> _SET PROBLEM_: Rescale the entries from the start through the line containing "Action: (x=221, y=47)". Write out every line again, requests included, with each click coordinate in the answers multiplied by 0.4 and rounded to a whole number (halves round up).
%%
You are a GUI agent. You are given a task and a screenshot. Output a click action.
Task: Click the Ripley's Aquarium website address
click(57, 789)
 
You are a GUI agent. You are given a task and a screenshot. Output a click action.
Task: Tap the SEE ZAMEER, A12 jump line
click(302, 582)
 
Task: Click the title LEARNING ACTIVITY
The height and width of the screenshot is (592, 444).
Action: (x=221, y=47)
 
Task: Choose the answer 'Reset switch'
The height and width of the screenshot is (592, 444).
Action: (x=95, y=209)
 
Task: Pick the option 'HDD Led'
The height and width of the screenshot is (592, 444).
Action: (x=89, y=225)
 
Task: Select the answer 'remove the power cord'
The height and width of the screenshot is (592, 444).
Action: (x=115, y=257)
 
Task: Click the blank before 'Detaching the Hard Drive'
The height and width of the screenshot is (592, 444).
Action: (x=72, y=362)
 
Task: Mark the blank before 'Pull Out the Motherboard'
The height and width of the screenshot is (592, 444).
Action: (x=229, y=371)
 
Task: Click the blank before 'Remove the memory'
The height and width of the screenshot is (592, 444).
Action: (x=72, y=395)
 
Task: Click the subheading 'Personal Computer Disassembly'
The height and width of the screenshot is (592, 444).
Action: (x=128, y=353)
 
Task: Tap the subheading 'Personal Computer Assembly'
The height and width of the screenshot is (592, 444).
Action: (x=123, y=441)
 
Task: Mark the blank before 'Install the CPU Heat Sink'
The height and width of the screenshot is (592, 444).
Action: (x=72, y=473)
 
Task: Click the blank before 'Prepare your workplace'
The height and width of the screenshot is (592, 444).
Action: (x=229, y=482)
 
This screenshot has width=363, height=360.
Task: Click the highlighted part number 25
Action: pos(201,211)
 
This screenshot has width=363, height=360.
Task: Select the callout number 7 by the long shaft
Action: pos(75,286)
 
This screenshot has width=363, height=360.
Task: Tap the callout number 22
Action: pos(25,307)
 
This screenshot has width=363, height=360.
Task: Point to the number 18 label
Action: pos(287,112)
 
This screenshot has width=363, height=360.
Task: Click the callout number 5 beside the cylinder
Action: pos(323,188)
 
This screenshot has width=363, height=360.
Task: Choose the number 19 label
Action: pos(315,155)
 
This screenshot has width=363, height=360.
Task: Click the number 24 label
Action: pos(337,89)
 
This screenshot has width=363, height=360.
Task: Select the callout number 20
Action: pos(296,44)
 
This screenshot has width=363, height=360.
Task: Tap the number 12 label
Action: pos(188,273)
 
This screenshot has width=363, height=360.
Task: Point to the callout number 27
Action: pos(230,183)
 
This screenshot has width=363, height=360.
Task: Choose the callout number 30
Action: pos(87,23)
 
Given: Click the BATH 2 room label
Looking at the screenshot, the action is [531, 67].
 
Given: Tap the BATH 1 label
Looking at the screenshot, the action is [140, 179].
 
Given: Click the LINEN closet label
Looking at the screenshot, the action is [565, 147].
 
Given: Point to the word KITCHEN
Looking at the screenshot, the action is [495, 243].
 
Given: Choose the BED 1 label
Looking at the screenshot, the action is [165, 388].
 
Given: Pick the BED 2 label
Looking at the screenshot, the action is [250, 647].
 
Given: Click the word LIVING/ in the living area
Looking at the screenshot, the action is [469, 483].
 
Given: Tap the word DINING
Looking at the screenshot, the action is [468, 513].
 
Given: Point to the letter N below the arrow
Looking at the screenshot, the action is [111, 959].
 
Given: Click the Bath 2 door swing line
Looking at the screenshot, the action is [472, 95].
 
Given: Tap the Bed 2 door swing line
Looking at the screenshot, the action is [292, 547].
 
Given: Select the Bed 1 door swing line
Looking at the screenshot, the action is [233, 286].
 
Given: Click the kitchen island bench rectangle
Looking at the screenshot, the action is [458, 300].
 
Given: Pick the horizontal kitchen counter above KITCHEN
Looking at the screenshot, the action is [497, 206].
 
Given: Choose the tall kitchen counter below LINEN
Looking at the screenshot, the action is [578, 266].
%%
> _SOLUTION_:
You are a GUI agent. You are given a task and a screenshot. Output a click action.
Task: Click the Ripley's Aquarium website address
click(23, 316)
 
You are a GUI agent. You are given a task and a screenshot. Output a click action.
Task: Tap the SEE ZAMEER, A12 jump line
click(121, 233)
 
Task: Click the title LEARNING ACTIVITY
The height and width of the screenshot is (592, 444).
Action: (x=88, y=19)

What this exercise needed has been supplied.